Patients with mutations in UNC93B1 and TLR3 are susceptible to infections by Herpes simplex virsus-1(HSV-1) and suffer from herpes simplex encephalitis (HSE) during childhood.  HSE is the most commonly occurring sporadic viral encephalitis, affecting even healthy children who are normally resistant to other infectious pathogens. Recurrences have been reported in lower than 10% of the total number of cases. Patients with autosomal recessive UNC-93B or autosomal dominant TLR3 deficiency develop HSE due to production of defective anti-viral interferons (IFNs) in their central nervous system (CNS) {De Tiège, 2008}. A study on skin derived fibroblasts showed the elimination of TLR3-dependent production of IFNs in the central nervous system. The enhanced viral replication and cell apoptosis could be treated with recombinant IFN-α. This study demonstrated that TLR3 dependent production of anti-viral IFNs is necessary for immunity against HSV-1 in the case of primary infection.

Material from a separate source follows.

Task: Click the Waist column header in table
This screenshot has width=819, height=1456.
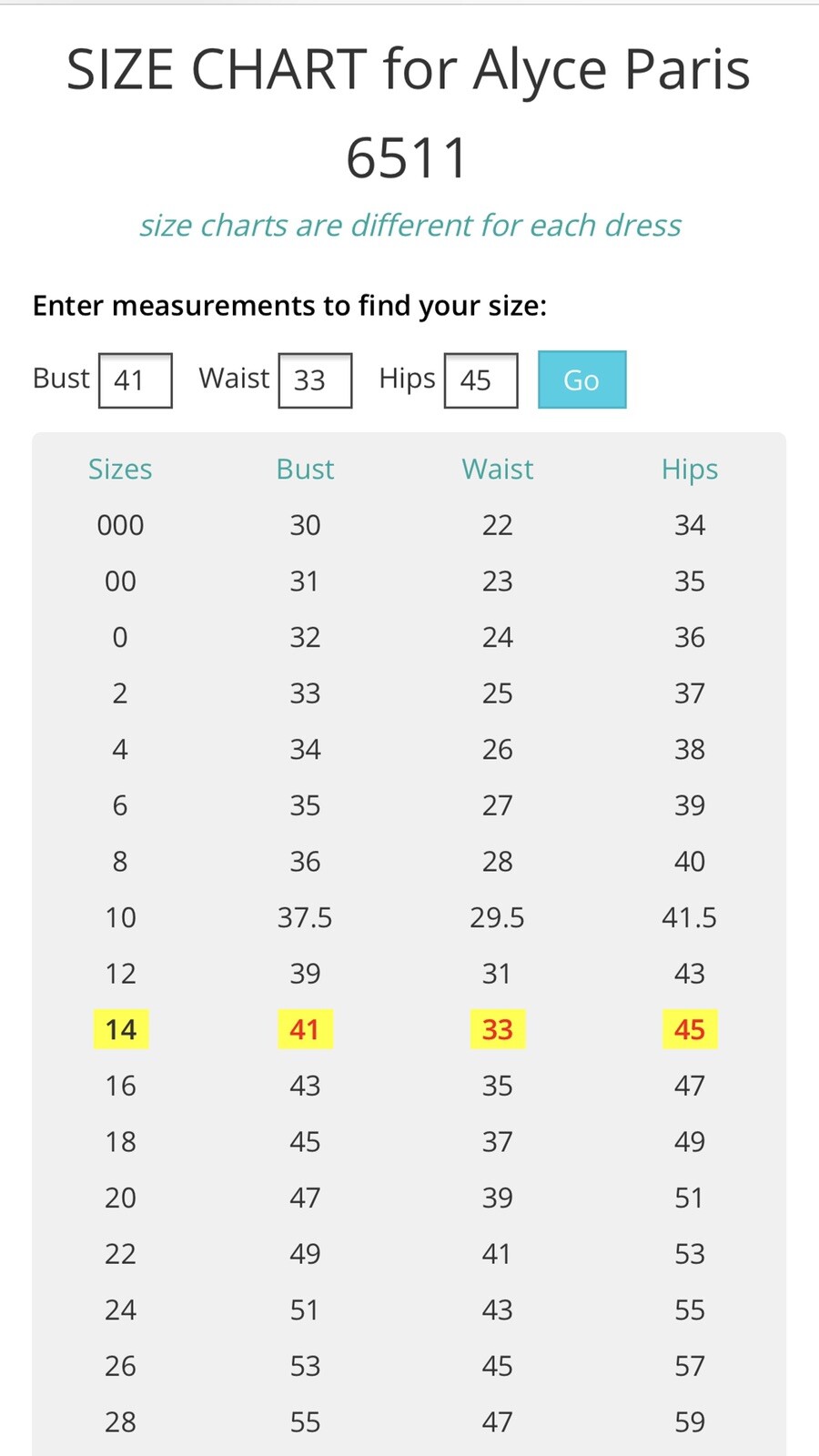Action: pyautogui.click(x=498, y=469)
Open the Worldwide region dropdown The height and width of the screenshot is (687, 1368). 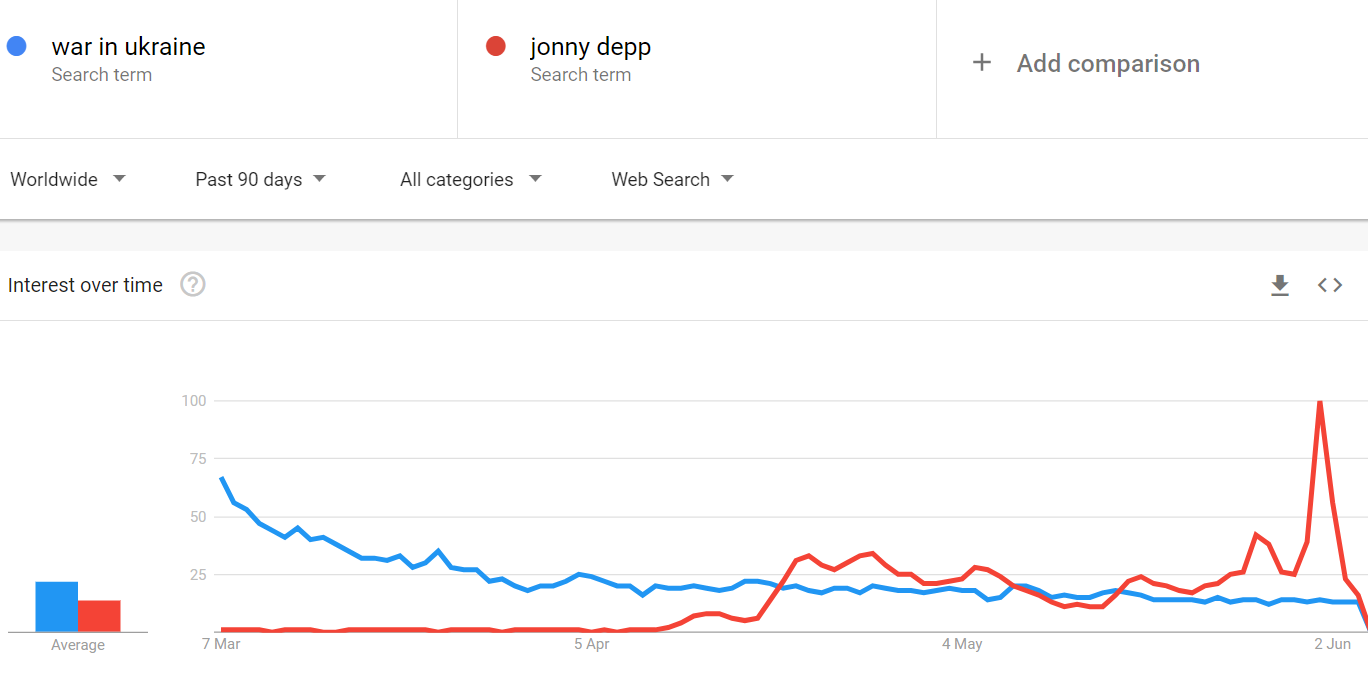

Studies on these new PID's demonstrate that infectious diseases that occur only once in childhood, are due to inborn errors in a single gene.  Thus, these new PID's may be seen as a paradigm shift in PID as they are associated only with primary infections and not with secondary infections.


Primary immunodeficiency diseases are of high importance for research as they are genetic disorders that affect both the innate and adaptive immune system. Studies on patient samples and animal models of these diseases have contributed to a better understanding of the development and functioning of the immune system. In addition, developments in the field of immunology, molecular biology, genetics and stem cell technology together could help to treat or even prevent PIDs. PIDs can be treated effectively if the occurrence is diagnosed at an early stage of disease as in many cases late diagnosis is detrimental. For example, Btk, which is associated with the B-cell disorder, is seen to be expressed in most haematopoietic stem cells, which could be exploited by stem cell technologists for the development of new gene and cell therapies to treat this disease.